Patna is a village in East Ayrshire, Scotland, straddling the traditional districts of Carrick and Kyle.

== History ==

It was established in 1802 by William Fullarton of Skeldon to provide housing for workers on the coalfields of his estate. Fullarton's father had worked as an employee of the British East India Company, and the town is named after the city of Patna in the Bihar province of India.
Patna lies southeast of Ayr on the A713 to Castle Douglas at its junction with the road to Kirkmichael just north of Dalmellington. Patna lies between the villages of Polnessan and Waterside, and the River Doon flows through it

The Patna Campus was completed in 2012 and hosts Patna Primary School (a non-denominational school. Head Teacher - C. McPhail), St Xavier's Primary School (a Catholic primary school which was formerly located in Waterside but has been moved into Patna, and is also attended by pupils from Dalmellington, Bellsbank, Maybole and surrounding areas. Head Teacher - A. Rooney)

== Landmarks ==

A secondary school, Doon Academy, is located in the nearby village of Dalmellington.

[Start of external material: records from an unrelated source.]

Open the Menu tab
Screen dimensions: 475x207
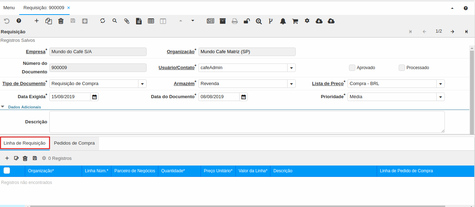tap(9, 7)
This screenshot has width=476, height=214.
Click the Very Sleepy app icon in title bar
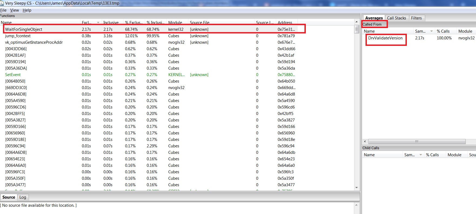click(x=2, y=3)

Patna also has a small library and fitness gym and a community centre contained within the Patna Campus, a health centre, some shops, a football field, a bar “The Wheatsheaf Inn”, access to numerous country walks, an orange and masonic lodge and a golf club (although the golf course is now closed). The River Doon is popular with local anglers. There are two bridges within the village, used as vehicle and pedestrian crossing points over the River Doon. These bridges are known locally as the 'ol brig' and 'new brig'.

The village was served until 1964 by Patna railway station. The platforms have been demolished and nothing remains of the station.

==Famous residents==
- Sir David Campbell MC FRSE (1889-1978) was born and raised in Patna.